Set task
List each line of the rows below that contains the word "section". Case counts.

______

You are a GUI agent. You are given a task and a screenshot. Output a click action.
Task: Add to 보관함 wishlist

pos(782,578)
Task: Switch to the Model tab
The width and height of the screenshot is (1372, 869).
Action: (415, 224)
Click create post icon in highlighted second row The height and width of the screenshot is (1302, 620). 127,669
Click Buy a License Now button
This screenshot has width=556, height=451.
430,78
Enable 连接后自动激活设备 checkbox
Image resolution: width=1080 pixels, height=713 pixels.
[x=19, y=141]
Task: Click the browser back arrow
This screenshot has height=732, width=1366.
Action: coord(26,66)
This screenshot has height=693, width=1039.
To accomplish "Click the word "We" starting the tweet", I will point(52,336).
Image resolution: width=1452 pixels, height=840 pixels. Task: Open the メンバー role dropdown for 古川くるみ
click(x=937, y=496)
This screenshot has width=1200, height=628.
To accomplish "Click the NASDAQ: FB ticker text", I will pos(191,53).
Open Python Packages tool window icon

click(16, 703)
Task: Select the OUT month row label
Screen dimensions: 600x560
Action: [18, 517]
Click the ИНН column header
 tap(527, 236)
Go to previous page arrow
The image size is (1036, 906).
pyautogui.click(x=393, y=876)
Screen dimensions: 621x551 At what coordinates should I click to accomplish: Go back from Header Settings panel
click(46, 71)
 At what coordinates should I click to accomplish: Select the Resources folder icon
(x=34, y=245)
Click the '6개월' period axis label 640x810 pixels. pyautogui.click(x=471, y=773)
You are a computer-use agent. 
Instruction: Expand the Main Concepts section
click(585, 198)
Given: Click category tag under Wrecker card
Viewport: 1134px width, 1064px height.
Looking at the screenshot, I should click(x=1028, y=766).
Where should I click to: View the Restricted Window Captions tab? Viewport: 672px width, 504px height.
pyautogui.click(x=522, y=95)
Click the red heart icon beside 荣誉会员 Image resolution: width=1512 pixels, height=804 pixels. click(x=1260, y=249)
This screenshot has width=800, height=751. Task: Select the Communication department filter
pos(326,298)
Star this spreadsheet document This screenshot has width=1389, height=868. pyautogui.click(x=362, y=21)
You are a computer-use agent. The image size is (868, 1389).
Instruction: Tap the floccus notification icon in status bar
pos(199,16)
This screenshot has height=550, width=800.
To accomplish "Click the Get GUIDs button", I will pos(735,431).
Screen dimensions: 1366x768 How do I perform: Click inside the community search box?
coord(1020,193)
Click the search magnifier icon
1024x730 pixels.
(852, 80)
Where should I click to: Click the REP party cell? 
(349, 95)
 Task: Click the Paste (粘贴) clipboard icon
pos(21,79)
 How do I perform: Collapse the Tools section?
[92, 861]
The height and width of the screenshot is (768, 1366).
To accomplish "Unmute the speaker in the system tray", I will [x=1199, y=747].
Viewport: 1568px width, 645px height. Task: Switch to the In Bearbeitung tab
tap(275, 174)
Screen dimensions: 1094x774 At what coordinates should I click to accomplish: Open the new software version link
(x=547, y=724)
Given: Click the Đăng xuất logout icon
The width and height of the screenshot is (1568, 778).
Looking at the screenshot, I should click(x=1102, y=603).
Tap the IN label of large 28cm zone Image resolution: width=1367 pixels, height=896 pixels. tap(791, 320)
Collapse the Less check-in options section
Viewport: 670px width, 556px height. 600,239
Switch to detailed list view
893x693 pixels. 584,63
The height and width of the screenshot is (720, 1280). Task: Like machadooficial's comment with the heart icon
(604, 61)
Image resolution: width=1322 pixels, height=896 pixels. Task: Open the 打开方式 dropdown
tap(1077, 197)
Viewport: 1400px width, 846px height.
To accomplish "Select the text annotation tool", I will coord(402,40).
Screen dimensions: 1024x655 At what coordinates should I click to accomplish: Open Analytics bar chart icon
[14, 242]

______

Answer below
Instruction: Expand the Main Concepts section
 How do I perform: Collapse the Tools section?
Collapse the Less check-in options section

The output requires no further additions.